Amerika’nın devlet okul sisteminin işlemediği açıkça bilinen bir gerçek. Bu düzen / kurum aslında oldukça genç bir oluşumdur, Amerikalı çocuklar 1800’lu yılların ortasına kadar ya evlerinde ya da özel okullarda eğitim görmüşlerdir. Sonra Horace Mann gibi reformcular ortaya çıkıp herkesin alabileceği, bedava eğitim fikri için lobi yaptılar. Fakat bu atılım ne yazık ki artık “yanlış gitmiş bir deney” havasında.. Tüm Amerika bazında devlet okullarına giden öğrencilerin sadece üçte ikisi mezun olabiliyor, ve Cleveland, Memphis, Milwaukee gibi şehirlerin fakir bölgelerinde mezuniyet oranları yüzde 50’lerin bile altına düşüyor.

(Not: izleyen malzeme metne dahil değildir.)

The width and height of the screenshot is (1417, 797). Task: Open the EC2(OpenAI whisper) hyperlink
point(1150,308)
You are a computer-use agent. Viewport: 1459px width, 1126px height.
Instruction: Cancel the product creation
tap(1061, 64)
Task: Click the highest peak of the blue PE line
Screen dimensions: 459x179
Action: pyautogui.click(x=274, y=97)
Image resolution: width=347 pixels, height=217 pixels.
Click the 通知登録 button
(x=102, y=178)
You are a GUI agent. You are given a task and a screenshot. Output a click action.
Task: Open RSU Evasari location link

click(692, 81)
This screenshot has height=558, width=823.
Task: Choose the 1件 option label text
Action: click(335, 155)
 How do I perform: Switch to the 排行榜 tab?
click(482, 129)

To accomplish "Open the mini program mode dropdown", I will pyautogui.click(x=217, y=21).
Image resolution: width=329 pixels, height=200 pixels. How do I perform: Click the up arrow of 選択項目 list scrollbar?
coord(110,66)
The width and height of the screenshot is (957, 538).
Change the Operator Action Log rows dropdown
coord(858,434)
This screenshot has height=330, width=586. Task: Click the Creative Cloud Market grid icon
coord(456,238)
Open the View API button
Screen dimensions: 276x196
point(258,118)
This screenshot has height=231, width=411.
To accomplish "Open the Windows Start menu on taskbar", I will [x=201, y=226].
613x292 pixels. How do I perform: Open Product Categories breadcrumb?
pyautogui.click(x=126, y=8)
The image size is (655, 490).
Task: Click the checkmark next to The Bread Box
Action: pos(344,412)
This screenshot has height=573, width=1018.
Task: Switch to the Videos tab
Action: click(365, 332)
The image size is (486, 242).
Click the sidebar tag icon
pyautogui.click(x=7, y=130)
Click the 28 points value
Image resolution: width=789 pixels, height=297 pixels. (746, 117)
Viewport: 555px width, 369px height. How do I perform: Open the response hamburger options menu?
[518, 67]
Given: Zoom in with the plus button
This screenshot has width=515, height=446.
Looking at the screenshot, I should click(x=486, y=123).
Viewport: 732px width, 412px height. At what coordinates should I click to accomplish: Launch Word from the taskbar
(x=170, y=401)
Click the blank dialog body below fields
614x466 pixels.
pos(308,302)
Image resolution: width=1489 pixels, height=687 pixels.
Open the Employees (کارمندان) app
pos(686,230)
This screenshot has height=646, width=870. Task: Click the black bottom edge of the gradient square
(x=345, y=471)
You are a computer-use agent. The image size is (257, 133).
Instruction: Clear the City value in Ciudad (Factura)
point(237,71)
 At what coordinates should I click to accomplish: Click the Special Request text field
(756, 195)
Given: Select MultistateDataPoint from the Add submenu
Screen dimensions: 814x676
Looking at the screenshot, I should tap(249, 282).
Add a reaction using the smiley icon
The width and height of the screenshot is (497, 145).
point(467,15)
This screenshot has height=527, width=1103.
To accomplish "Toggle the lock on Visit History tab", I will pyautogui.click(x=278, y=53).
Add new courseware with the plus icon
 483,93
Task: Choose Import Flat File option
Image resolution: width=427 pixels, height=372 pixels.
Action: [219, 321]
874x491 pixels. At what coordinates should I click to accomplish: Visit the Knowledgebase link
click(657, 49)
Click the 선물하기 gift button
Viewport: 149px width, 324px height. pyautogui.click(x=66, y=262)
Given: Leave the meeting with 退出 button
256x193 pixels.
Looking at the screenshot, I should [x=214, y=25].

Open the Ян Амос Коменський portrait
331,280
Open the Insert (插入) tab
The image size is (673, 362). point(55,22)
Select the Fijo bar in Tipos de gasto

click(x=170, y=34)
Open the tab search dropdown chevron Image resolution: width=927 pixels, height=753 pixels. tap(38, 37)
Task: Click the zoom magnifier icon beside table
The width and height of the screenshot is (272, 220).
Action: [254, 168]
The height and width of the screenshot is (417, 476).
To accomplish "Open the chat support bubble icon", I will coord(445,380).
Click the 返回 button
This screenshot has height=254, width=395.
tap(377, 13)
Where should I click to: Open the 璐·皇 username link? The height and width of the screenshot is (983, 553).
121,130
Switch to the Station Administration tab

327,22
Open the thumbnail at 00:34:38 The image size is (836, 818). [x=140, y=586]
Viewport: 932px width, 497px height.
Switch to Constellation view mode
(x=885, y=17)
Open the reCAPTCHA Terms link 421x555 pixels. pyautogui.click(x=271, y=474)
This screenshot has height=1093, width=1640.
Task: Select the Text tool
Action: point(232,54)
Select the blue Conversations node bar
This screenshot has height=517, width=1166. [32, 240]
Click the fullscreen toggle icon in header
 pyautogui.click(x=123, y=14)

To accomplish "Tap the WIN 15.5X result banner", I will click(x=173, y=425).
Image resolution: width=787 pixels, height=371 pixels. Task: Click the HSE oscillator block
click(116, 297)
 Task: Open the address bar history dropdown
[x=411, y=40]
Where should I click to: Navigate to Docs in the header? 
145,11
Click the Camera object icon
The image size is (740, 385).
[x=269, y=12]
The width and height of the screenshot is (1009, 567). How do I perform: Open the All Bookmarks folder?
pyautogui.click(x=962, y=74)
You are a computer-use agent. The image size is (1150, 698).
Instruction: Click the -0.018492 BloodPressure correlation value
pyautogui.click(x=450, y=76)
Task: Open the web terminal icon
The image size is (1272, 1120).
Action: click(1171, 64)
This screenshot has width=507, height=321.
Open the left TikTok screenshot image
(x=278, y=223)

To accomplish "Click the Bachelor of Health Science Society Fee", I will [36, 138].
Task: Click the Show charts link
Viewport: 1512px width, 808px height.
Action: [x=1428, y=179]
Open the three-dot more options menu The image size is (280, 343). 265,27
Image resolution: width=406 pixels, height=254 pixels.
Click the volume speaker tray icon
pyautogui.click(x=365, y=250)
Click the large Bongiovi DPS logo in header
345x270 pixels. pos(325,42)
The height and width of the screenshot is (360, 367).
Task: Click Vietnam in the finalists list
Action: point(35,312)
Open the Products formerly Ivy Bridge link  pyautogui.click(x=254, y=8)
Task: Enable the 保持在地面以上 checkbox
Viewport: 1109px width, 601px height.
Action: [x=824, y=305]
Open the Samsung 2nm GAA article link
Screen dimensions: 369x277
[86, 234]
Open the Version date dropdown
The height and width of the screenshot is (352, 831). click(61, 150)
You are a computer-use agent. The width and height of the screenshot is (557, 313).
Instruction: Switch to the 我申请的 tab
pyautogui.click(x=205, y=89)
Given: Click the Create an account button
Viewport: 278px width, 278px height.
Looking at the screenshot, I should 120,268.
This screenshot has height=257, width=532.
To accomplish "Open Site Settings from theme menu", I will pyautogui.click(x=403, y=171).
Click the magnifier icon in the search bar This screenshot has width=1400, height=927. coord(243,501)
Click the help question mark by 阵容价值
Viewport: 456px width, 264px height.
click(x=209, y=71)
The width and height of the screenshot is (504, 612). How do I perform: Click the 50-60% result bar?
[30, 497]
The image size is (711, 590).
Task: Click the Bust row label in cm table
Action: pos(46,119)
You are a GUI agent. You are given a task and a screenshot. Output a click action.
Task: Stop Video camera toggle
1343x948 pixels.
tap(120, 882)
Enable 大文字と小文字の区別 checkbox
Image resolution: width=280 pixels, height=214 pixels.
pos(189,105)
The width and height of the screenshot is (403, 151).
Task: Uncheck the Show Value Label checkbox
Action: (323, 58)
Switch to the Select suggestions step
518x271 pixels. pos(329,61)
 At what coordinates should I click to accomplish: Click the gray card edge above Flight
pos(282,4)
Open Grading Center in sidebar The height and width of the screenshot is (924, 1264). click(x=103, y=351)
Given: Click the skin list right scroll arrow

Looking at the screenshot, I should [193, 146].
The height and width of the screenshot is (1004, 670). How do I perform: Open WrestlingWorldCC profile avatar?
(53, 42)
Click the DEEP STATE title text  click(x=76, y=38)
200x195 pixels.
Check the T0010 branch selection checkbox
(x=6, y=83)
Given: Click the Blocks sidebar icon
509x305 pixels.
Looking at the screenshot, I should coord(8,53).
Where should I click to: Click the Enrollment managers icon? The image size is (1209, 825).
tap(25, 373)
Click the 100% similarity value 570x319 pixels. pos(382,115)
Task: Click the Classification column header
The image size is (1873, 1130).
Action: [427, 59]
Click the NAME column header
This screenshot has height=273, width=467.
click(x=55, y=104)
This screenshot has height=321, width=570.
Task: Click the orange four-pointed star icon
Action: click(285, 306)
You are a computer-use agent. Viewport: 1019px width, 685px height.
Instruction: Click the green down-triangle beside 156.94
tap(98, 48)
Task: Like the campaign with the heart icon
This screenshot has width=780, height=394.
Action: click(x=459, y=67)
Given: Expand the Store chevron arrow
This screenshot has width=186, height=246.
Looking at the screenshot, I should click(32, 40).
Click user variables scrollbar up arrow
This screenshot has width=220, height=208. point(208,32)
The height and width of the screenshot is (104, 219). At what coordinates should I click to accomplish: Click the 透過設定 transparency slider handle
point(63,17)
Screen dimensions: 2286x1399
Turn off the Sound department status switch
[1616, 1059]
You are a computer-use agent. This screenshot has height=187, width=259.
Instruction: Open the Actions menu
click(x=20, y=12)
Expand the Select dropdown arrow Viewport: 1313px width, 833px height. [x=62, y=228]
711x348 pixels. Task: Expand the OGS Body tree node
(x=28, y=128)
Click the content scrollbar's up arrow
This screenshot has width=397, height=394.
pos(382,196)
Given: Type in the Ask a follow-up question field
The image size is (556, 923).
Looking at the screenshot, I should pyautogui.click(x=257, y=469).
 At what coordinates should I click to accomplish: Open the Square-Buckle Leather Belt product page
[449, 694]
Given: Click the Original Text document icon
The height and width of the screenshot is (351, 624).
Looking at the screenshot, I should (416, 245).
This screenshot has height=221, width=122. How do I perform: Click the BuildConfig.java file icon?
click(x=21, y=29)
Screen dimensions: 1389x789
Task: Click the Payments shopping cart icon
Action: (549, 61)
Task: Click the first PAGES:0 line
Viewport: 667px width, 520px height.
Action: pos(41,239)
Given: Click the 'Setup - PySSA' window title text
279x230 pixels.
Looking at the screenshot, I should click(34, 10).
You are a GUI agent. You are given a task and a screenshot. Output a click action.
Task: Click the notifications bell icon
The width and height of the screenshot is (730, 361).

Reformcu Horace Mann, bedava kamu eğitiminin suçu, fakirliği yokedeceğini ve “bilgilenmiş vatandaşlardan” oluşan bir ülkenin inşa edileceğini hayal etmişti. Fakat o zamanki fabrika, işletme sahipleri bu fikri kendi amaçları için kullanmayı tercih ettiler. O zamanki fabrika sahiplerine, yapımı “toplumun vergisiyle” finanse edilen ve sürekli bir şekilde kendilerine “işçi” olarak dönecek insanların üretildiği bir sistem daha çekiciydi. Bu tercih sonunda modern eğitimcilerin “fabrika modeli” diye isimlendirdiği bir müfredat ortaya çıkmıştır. Bu müfredata göre öğrenciler bilgiyi “depolayıp” sonra “geri çıkartmayı”, “iş tablosu” doldurmayı öğreniyordu. Çocuklar test edilirken, sadece baz seviyede bir yazma, matematik bilgisi test ediliyordu, ki bu bilgiler onları “montaj bantı müdürü” ya da “montaj bantı işçisi” yapmaya yetecek kadardı. Öğrenme Hakkı adlı kitabın yazarı Stanford profosörü Linda Darling-Hammond’a göre bu “toptan işleme” usulü kurulmuş, tipik olarak büyük sınıf ve interaktif olmayan eğitim modeli, bariz bir şekilde çağ dışı olmasına rağmen hala yaygın olarak kullanılan eğitim sistemidir.